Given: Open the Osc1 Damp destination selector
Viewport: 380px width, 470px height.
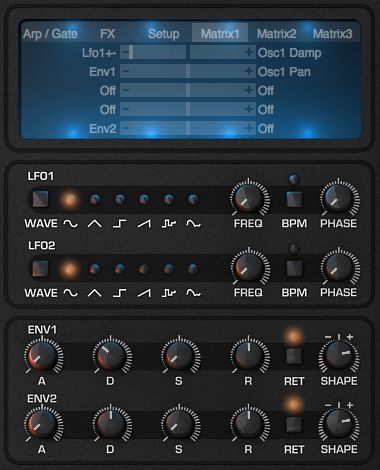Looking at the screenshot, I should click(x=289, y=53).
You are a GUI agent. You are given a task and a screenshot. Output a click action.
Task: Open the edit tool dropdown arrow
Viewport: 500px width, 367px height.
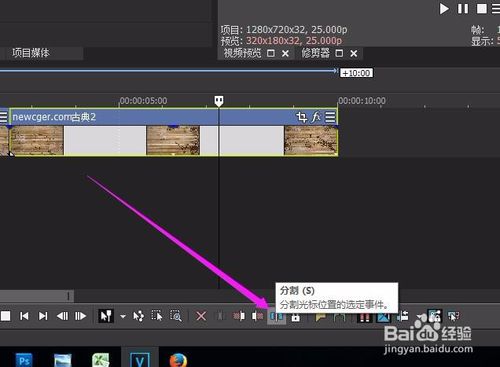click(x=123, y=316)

-*-*-

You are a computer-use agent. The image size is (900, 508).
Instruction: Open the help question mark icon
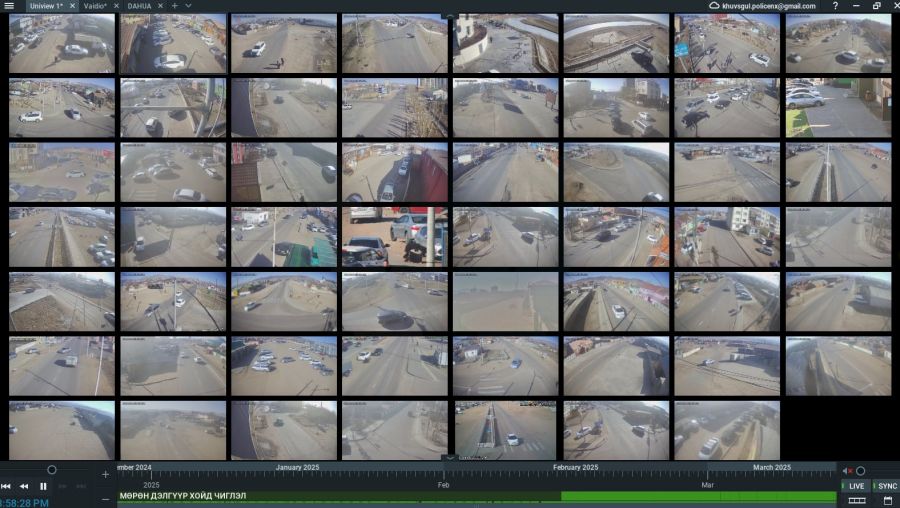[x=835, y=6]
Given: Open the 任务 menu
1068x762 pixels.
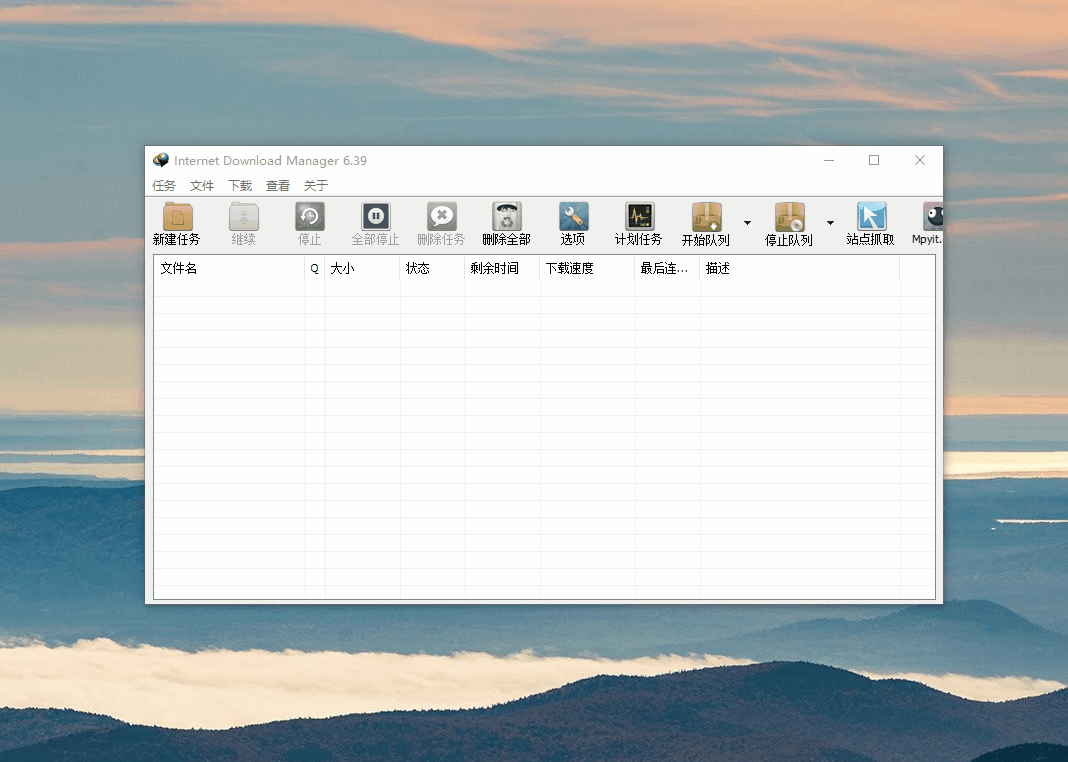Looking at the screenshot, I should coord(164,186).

-*-*-

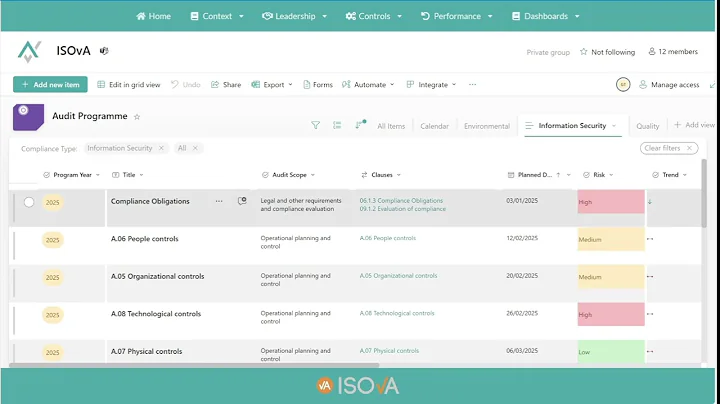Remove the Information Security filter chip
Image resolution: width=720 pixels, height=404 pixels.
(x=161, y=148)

-*-*-

Problem requirements
Exactly the lines starting at the one above with "Given: Open the Osc1" and ending at the one with "You are a GUI" should be printed, and nothing else. Omit the pictures.

Result of the exercise
Given: Open the Osc1 Damp destination selector
Viewport: 380px width, 470px height.
Looking at the screenshot, I should click(x=289, y=53).
You are a GUI agent. You are given a task and a screenshot. Output a click action.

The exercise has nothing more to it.